Coconut-Cream Cheese Pie



What You Need
1 large graham cracker pie crust
1-1/4 cups BAKER'S ANGEL FLAKE Coconut, divided
1 pkg. (8 oz.) PHILADELPHIA Cream Cheese, divided
1 pkg. (3.4 oz.) JELL-O coconut cream Flavor Instant Pudding
1 pkg. (3.4 oz.) JELL-O cheesecake Flavor Instant Pudding
2 cups plus 1 Tbsp. cold milk, divided
2 cups thawed COOL WHIP LITE Whipped Topping
1 Tbsp. sugar

MICROWAVE cream cheese in microwaveable bowl on HIGH 10 sec. or just until softened; stir until creamy. Beat pudding mixes and 2 cups milk in medium bowl with whisk 2 min. Add half the cream cheese; mix well. Stir in 3/4 cups of coconut and 1 cup COOL WHIP. Pour into crust.

ADD sugar and remaining milk to remaining cream cheese; mix well. Stir in remaining COOL WHIP; spread over pie. Refrigerate 3 hours. Meanwhile, toast remaining coconut.

SPRINKLE toasted coconut over pie just before serving.

Toasted Coconut:Just spread BAKER'S ANGEL FLAKE Coconut evenly in shallow baking pan. Bake at 350°F for 7 to 10 min. or until lightly browned, stirring frequently. Or, spread in microwaveable pie plate. Microwave on HIGH 3 min. or until lightly browned, stirring every minute. Watch carefully as coconut can easily burn!

**I found this on a Kraft.com but they said to use vanilla pudding. I used coconut cream and cheesecake instead. Very Delicious!!!!
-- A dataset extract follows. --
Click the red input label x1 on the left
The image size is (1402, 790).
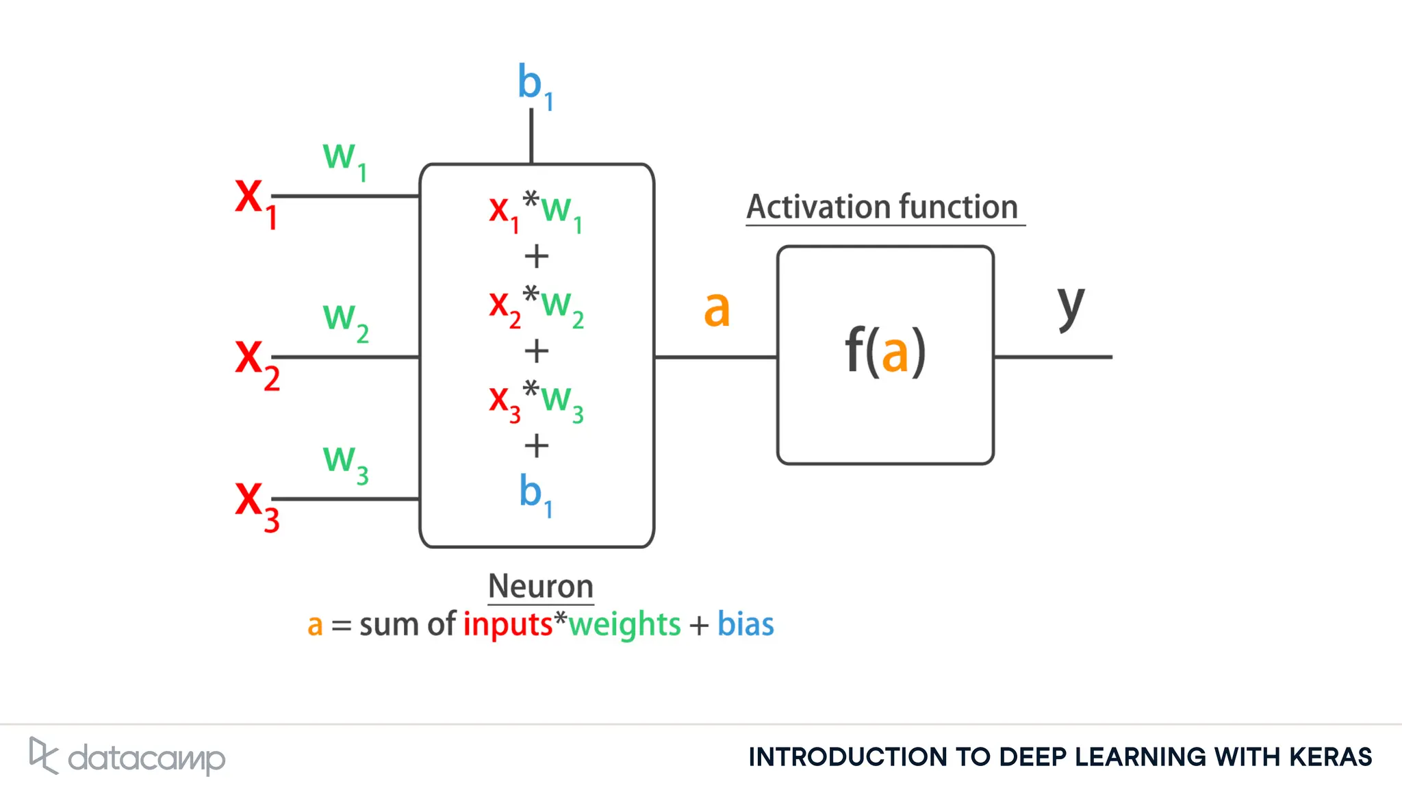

Nutrition Facts Makes 12 servings
Amount per serving

Calories:
320.6 kcal

Water 54.62 g
Carbohydrate* (45%) 35.75 g
Protein (6%) 4.46 g
Total Fat (50%) 18.31 g
Monounsaturated 4.89 g
Polyunsaturated 1.62 g
Saturated 10.84 g
Cholesterol 31.71 mg
Dietary Fiber 1.03 g
Alcohol (0%) 0 g

Vitamins
Vitamin A 470.11 IU
Thiamin 0.04 mg
Riboflavin 0.16 mg
Niacin 0.51 mg
Pantothenic acid 0.36 mg
Vitamin B6 0.07 mg
Folate 10.37 mcg
Vitamin B12 0.29 mcg
Vitamin C 0.54 mg
Vitamin E 0.6 mg ATE

Minerals
Calcium 90.67 mg
Iron 0.89 mg
Magnesium 18.27 mg
Phosphorus 213.9 mg
Potassium 168.83 mg
Sodium 423.22 mg
Zinc 0.6 mg
Copper 0.07 mg

*

Note: USDA factors are used in calculating certain foods and do not necessarily follow the "4-4-9" method. Percentages may not always add up to 100.